[Date Prev][Date Next] [Thread Prev][Thread Next] [Date Index] [Thread Index]

Re: Using .XCompose



On Tue 14 Jul 2020 at 11:19:30 (+0000), Ajith R wrote:
> On Sun 12 Jul 2020 at 22:50:23 (-0500), David Wright wrote:
> 
> > OK. I wonder whether the problem you're having with using XCompose
> > is that although those three characters <U0D19> <U0D4D> <U0D19>
> > look independent of each other in the file, the keystrokes that
> > generate them might not be. Not having your layout, I don't think
> > I can test whether you get the behaviour I think you do, that
> > when you put the cursor at the beginning of a *typed* line that
> > looks like the next one and press Delete once:
> > ങ്ങ
> > you get
> > ങ
> > whereas I get
> > ്ങ
> > Is that right?
> 
> I am sorry if I didn't explain properly and for not attaching the keyboard layout (I assumed no one would want to  go through the rather boring lines. I am attaching my .XCompose, the layout file in (the variant I wrote is named mal_puthuniraA) , and the keyboard file.
> 
> To get the ligated conjunct using this layout, I type L while holding down Shift followed by f (or j) without shift and then L while holding down Shift. When these characters are typed, the program will show the ligated conjunct form if its font supports the form or else it displays the three characters separately. So, when you go to the beginning of ങ്ങ and press delete once, you should get ്ങ or the entire ങ്ങ is deleted (based on how the program treats the ligated conjnct form).

I haven't found a font that displays three characters corresponding to
the three code points. Even a font that prints blobs only prints two.
And I don't think Delete should ever delete both characters (three
code points) with one press. Even though ligated, there are two
characters there.

> There are issues in displaying ligated forms by various programs and I assume that by extension there will be problems while deleting also. More over, the < ് > is a combining mark. So, some programs will treat the charcter preceeding < ് > and the < ് > as one character.

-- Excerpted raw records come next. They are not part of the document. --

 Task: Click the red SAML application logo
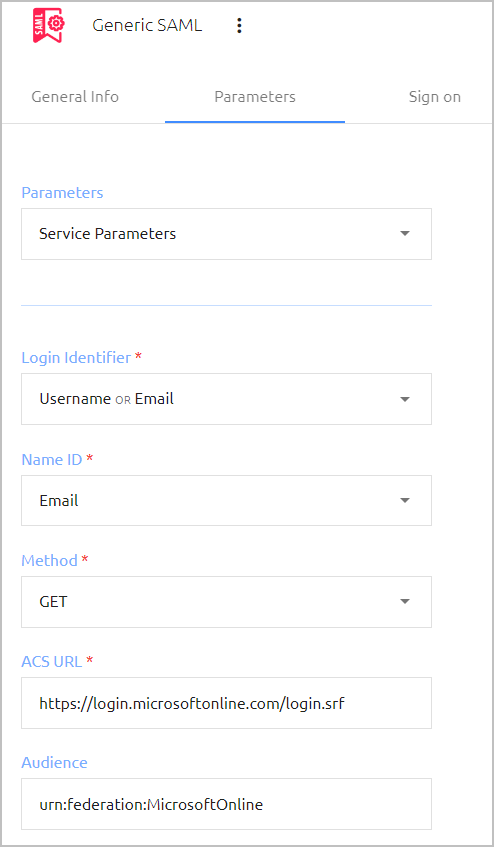48,25

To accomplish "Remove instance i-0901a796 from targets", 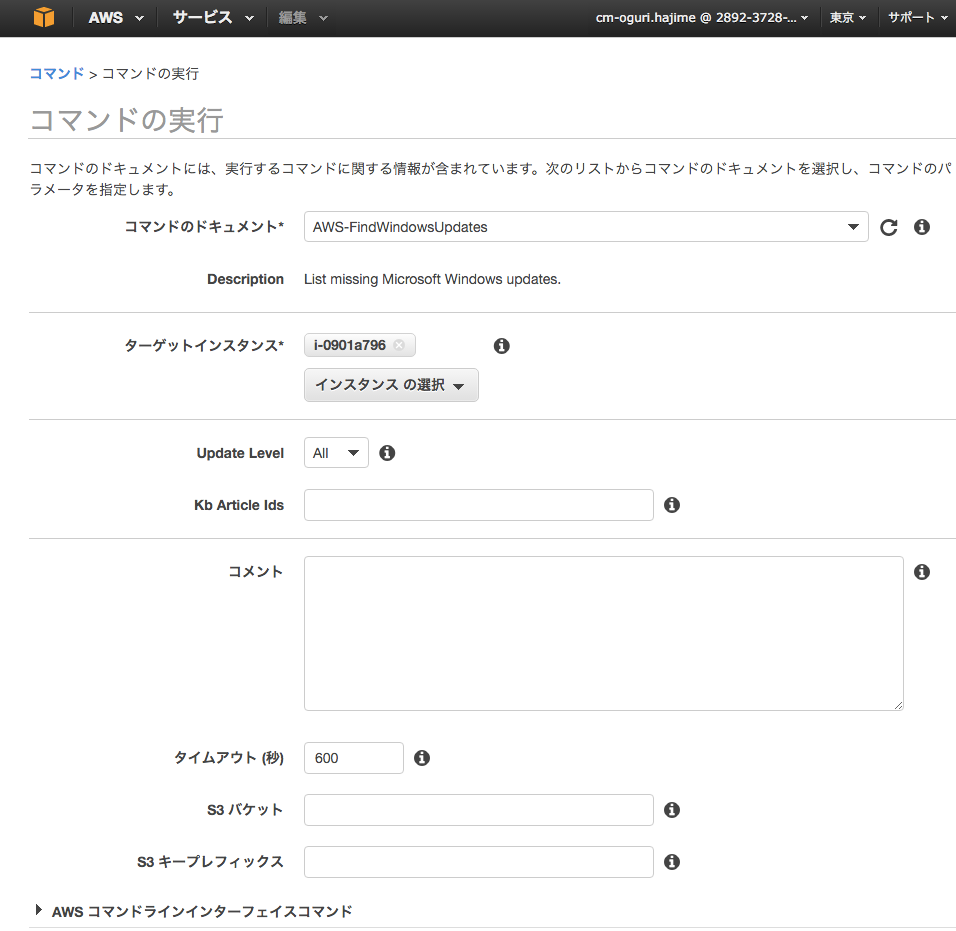I will [397, 345].
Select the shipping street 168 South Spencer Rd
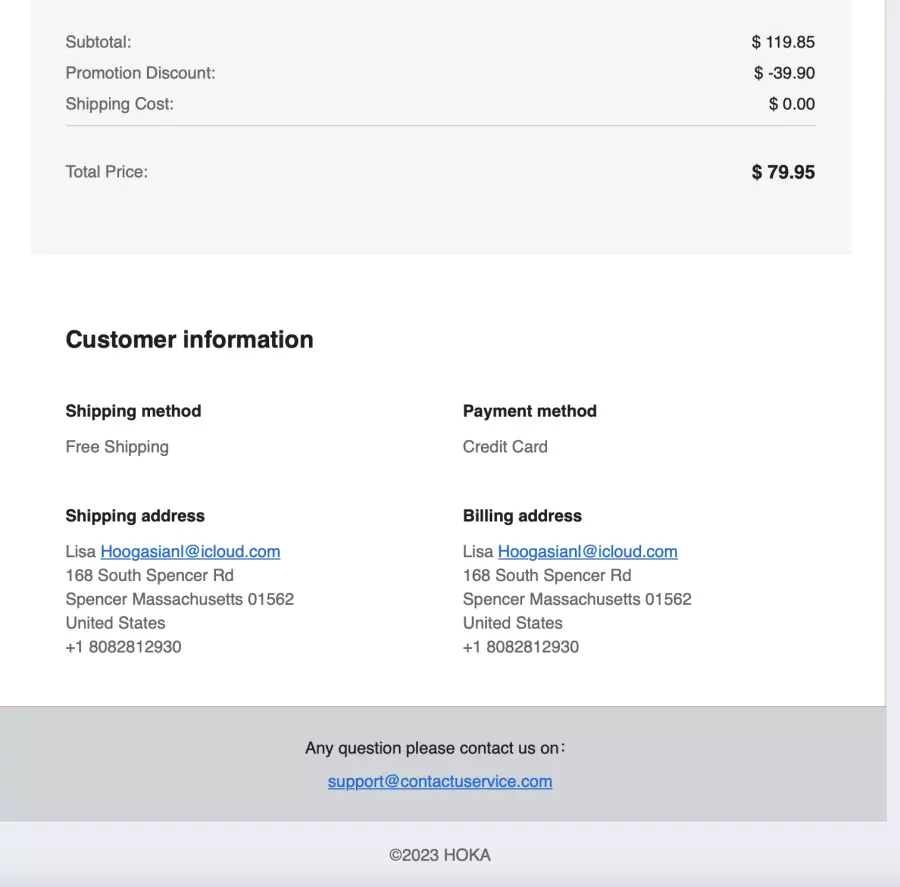The height and width of the screenshot is (887, 900). 149,575
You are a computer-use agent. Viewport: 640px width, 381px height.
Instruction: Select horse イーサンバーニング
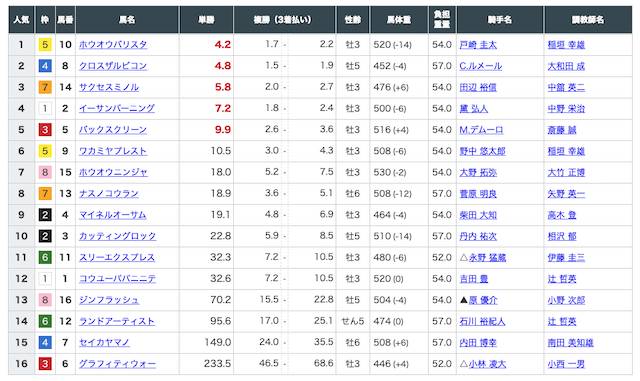pos(117,108)
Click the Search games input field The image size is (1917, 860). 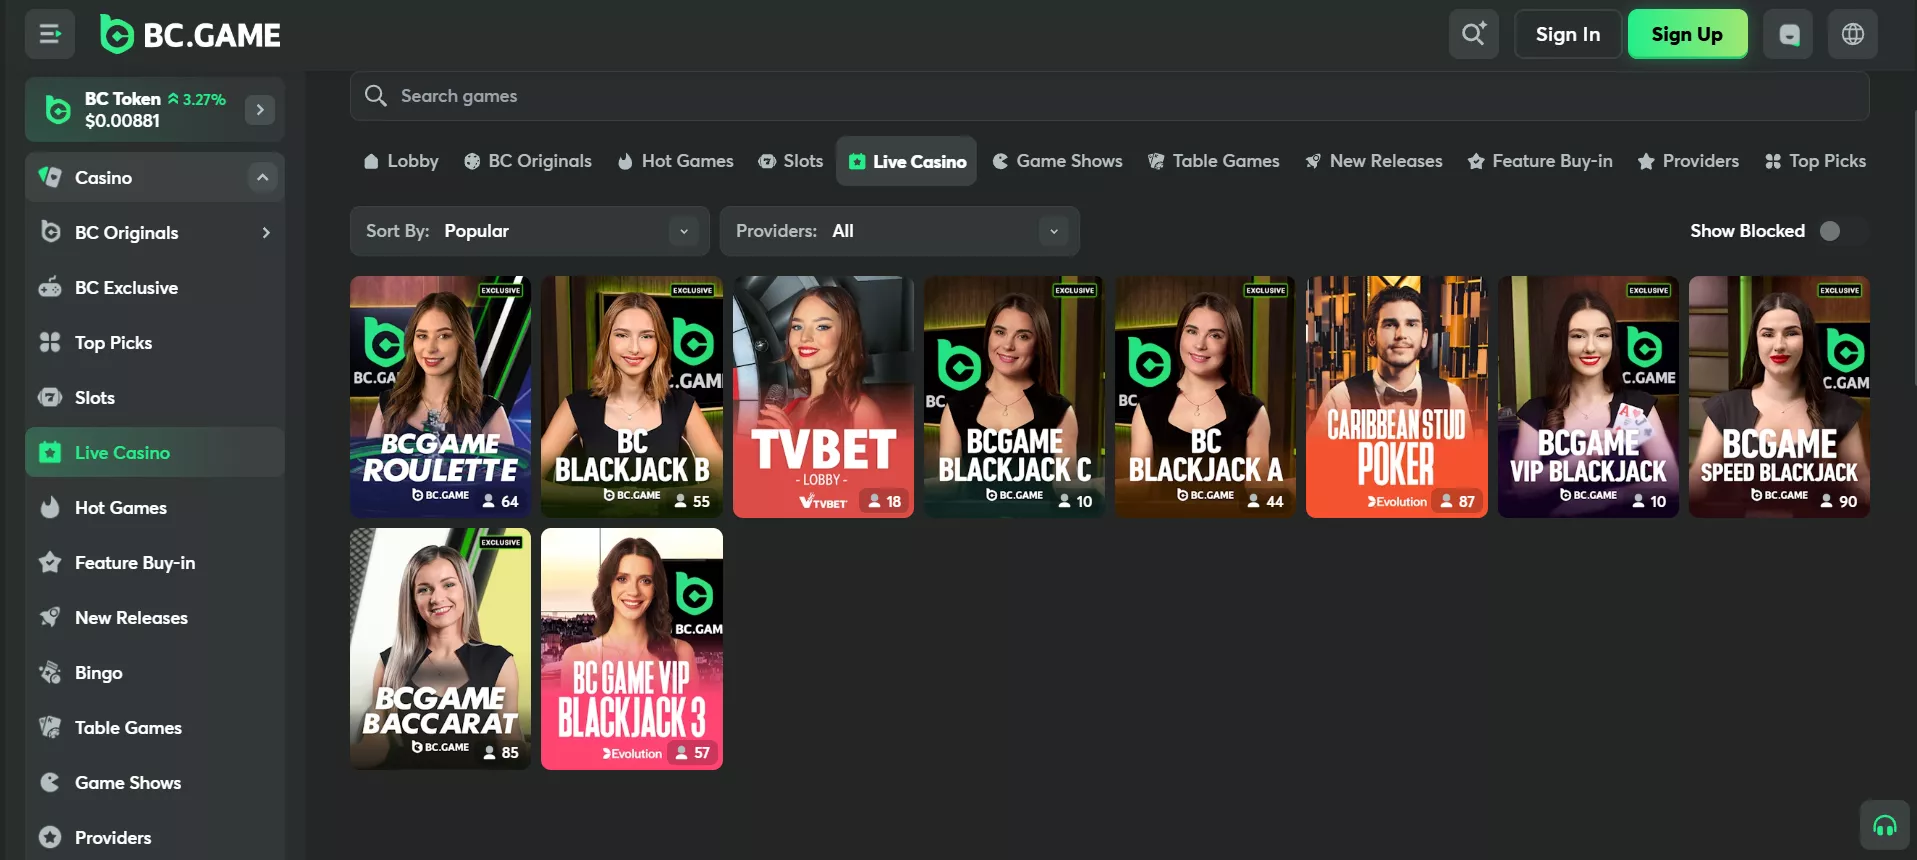(1108, 96)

Yes, it does seem that the "system" knows that, even where it has no
appropriate glyphs available for displaying.

In what follows, you have to bear in mind that I can't actually type
any of these characters, so everything in the command line ultimately
originated as copy/paste from your emails or a code block printout.

I've found it useful to copy this line into the command line for
experimenting:

$ hexdump -C <<<' ങ്ങ '

> In Konsole, the ligated conjunct is formed correctly, but the width calculated for display is slightly off and so the cursor is placed over the character. When I use Home key to go to the beginning of the line and then press Delete, I get ങ്. When I get to the end and press backspace also, I get the same result. If I press back space a second time, the ങ് is deleted. Note that both characters are deleted with one back space. If I move to the beginning of ങ്ങ and then press right arrow once and then press space once, I get ങ് ങ.

Yes, I can't fully explain what's going on when you press Delete once
when at the beginning of the line. What's immediately reflected is the
same as for you, but when I recall the line, I get the consonant ങ alone.
I don't know, of course, which is right. Should it preserve the
"no vowel attached" mark on a solitary consonant or not? Here:

$ hexdump -C <<<' ങ്ങ '             ← constructed with copy/paste
00000000  20 e0 b4 99 e0 b5 8d e0  b4 99 20 0a              | ......... .|
0000000c
$ 
$ hexdump -C <<<' ങ് '              ← recalled the line above, and deleted 1st char
00000000  20 e0 b4 99 20 0a                                 | ... .|
00000006
$ 
$ hexdump -C <<<' ങ '              ← recalled the line above: it's different!
00000000  20 e0 b4 99 20 0a                                 | ... .|
00000006
$ 

> In Kate, deleting from the beginning deletes the entire ങ്ങ, backspace from the end deletes the entire one character at one time giving ങ് followed by ങ.Moving to beginning and inserting a space adds the space after ങ്ങ.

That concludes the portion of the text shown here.